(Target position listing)
::::
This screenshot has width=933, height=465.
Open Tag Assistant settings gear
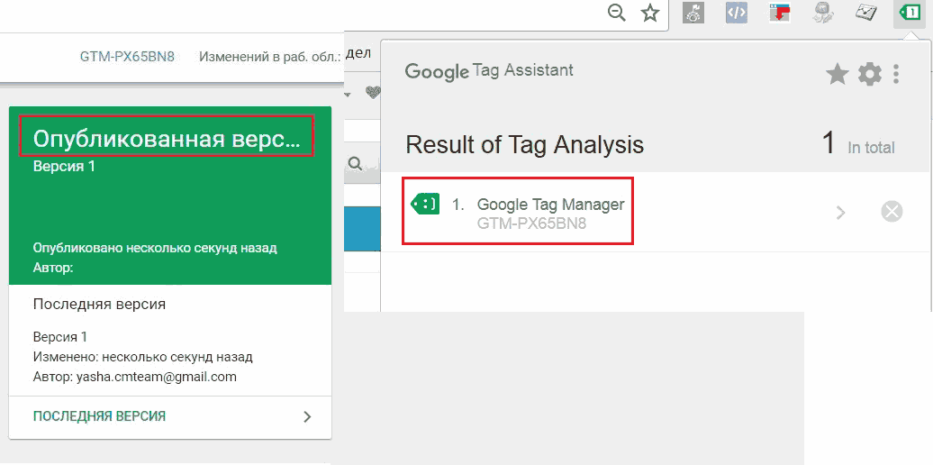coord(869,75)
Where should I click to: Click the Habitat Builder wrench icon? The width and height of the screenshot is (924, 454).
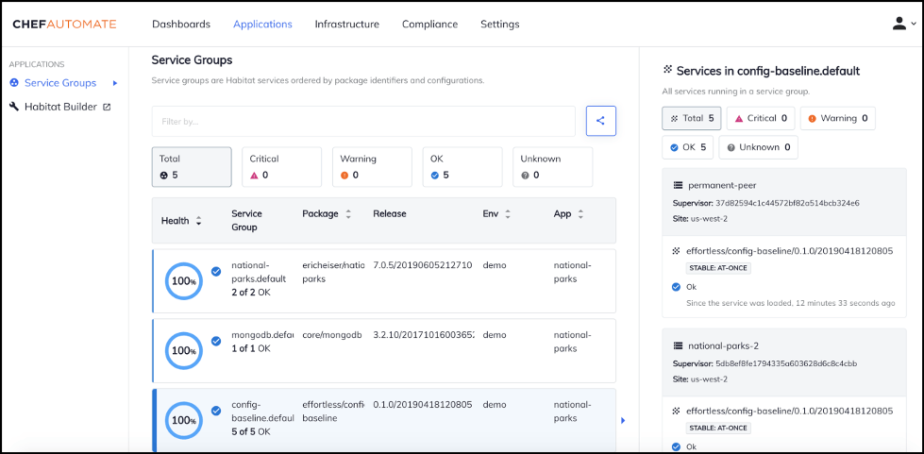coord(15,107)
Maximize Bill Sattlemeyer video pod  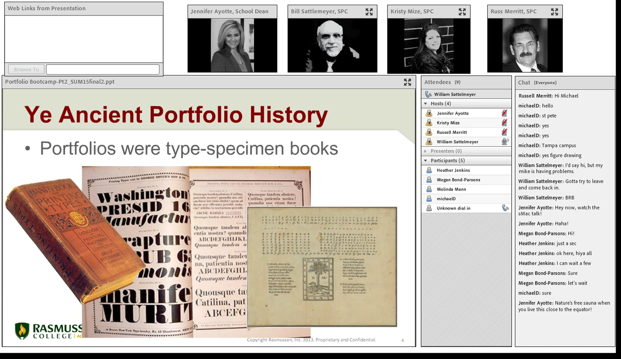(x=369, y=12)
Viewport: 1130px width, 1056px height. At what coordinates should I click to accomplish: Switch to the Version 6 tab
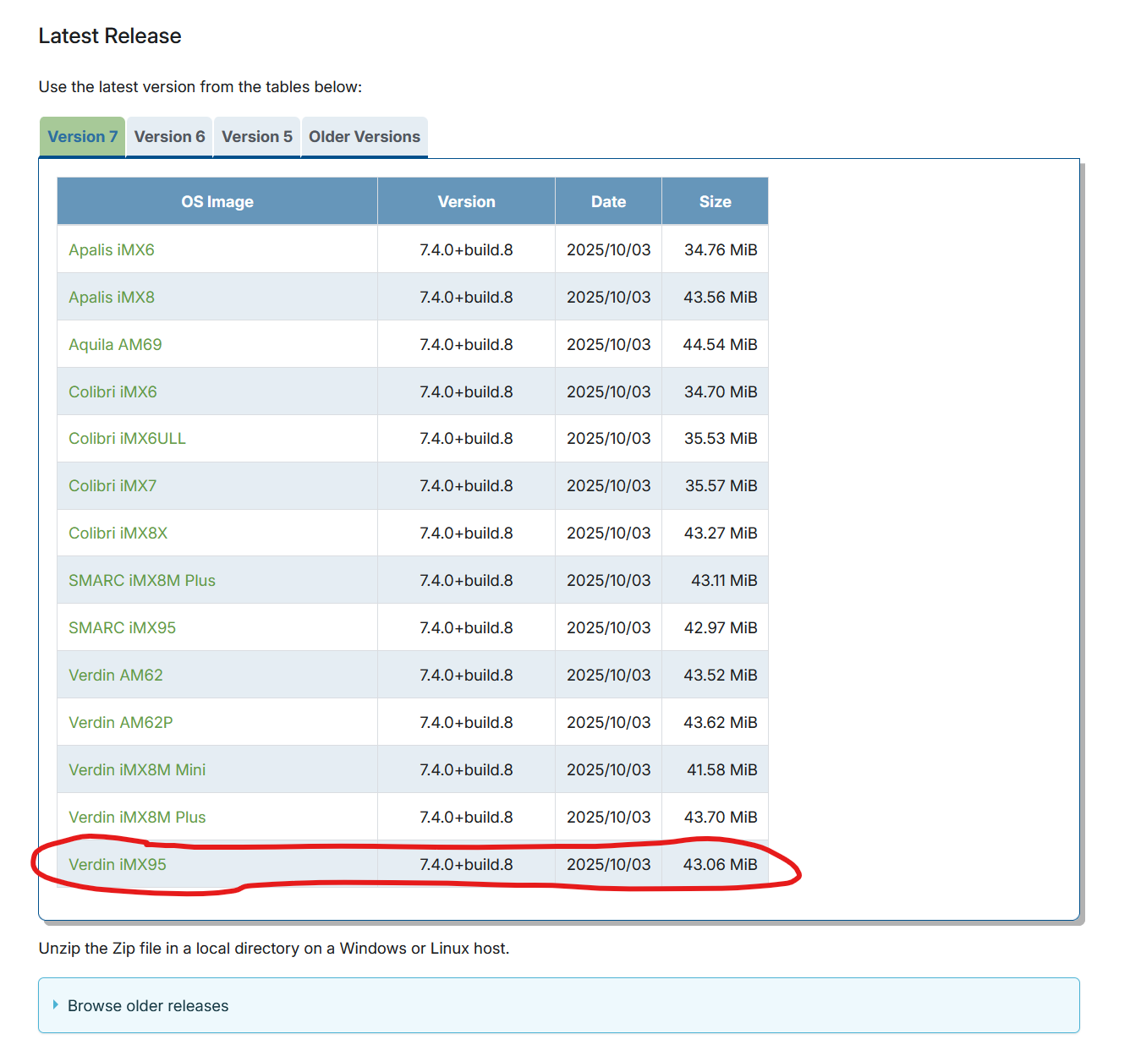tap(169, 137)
::::
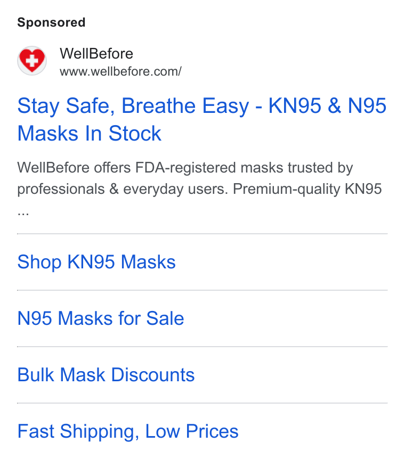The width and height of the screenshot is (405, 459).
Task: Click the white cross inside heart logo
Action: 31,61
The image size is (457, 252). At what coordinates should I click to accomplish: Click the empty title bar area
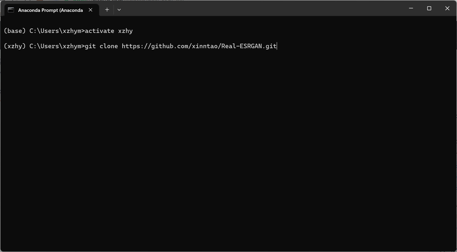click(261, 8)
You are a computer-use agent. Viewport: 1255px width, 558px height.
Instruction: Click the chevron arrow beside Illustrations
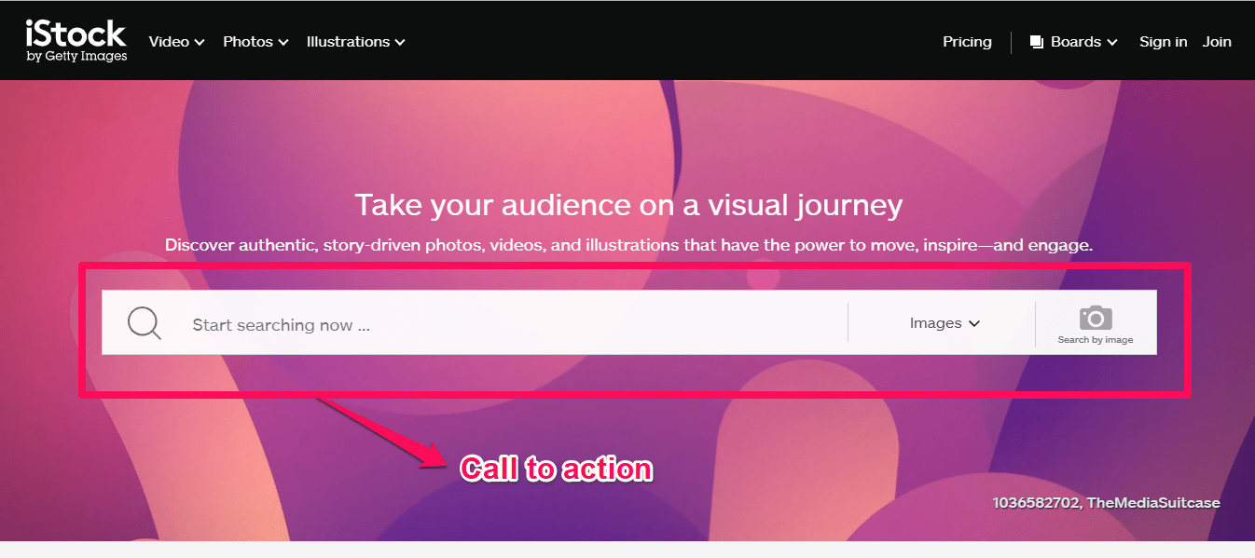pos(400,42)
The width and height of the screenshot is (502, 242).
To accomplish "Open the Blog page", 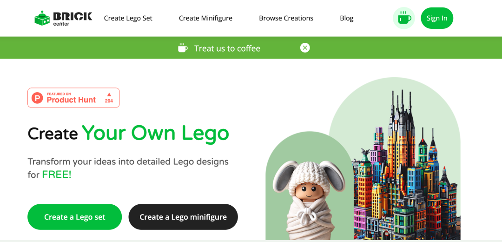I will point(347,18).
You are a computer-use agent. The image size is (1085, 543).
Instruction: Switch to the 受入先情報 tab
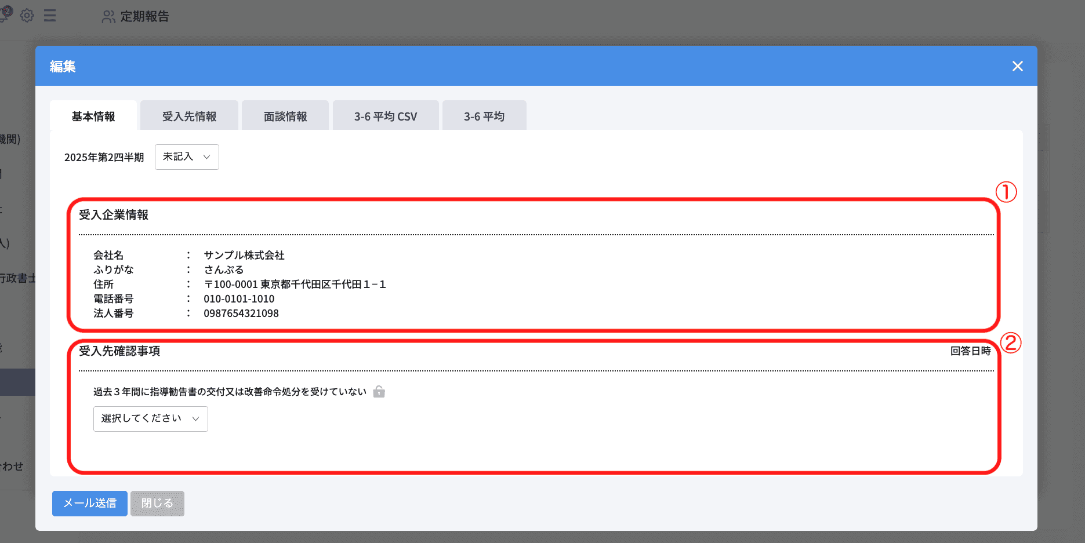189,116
::::
> [Given instruction]
Lay out the listing lines as a JSON list of strings, one string per line with blank lines left out, starting at the line that contains "The image size is (457, 252)." and ending at the line that contains "pos(400,42)", both included. Leave the pictures out of your answer.

> [The completed task]
[
  "The image size is (457, 252). At what coordinates should I click to accomplish: Click the empty title bar area",
  "click(261, 8)",
  "You are a computer-use agent. Viewport: 1255px width, 558px height.",
  "Instruction: Click the chevron arrow beside Illustrations",
  "pos(400,42)"
]